*** Opening of Records for this exercise ***
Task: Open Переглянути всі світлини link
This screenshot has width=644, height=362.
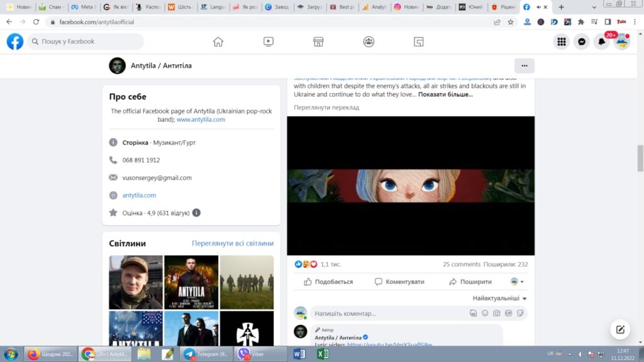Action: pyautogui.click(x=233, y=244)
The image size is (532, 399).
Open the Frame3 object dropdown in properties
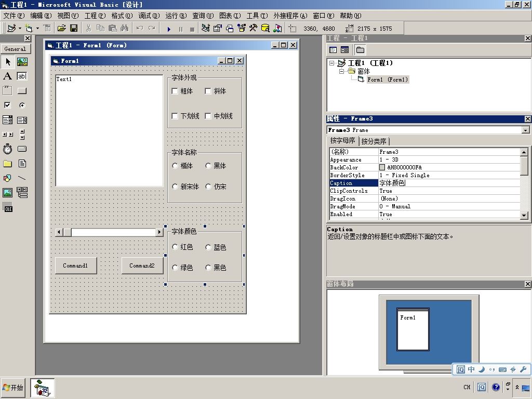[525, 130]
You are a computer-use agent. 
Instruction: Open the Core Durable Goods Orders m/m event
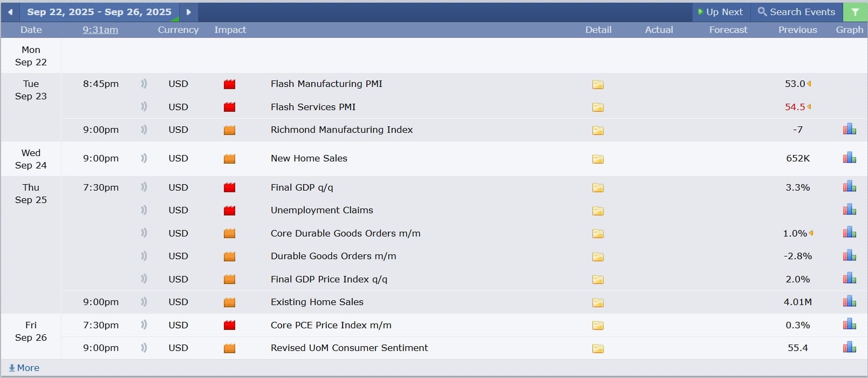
*** Close of Records for this exercise ***
*** Opening of Records for this exercise ***
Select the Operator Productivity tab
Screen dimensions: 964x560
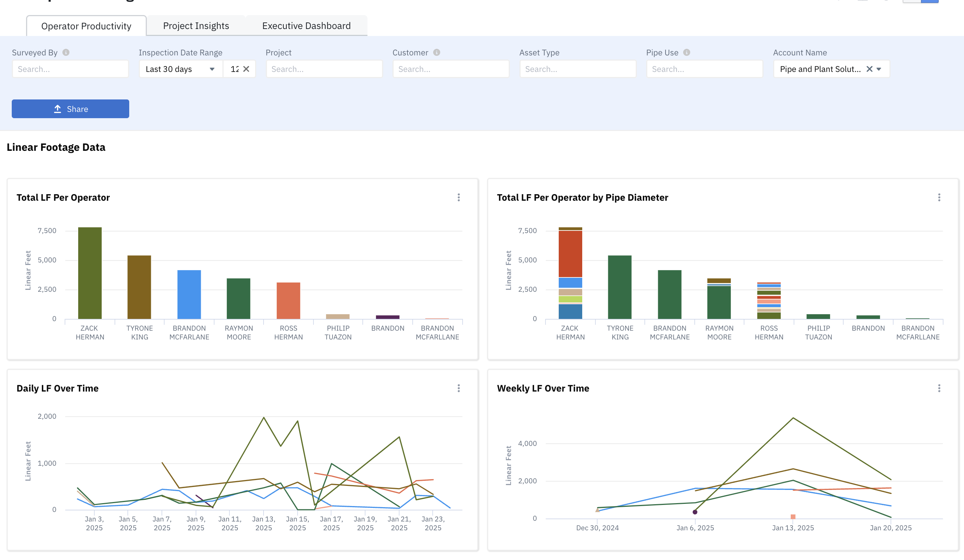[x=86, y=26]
*** Close of Records for this exercise ***
**Instructions for the task**
Among the entries above, take the lines from the one with "The image size is (532, 399)." through the one with "Instruction: Open the" and retype them exactly, leaving out the pictures.

**Solution to this exercise**
The image size is (532, 399).
Open the Frame3 object dropdown in properties
[525, 130]
You are a computer-use agent. 
Instruction: Open the Core Durable Goods Orders m/m event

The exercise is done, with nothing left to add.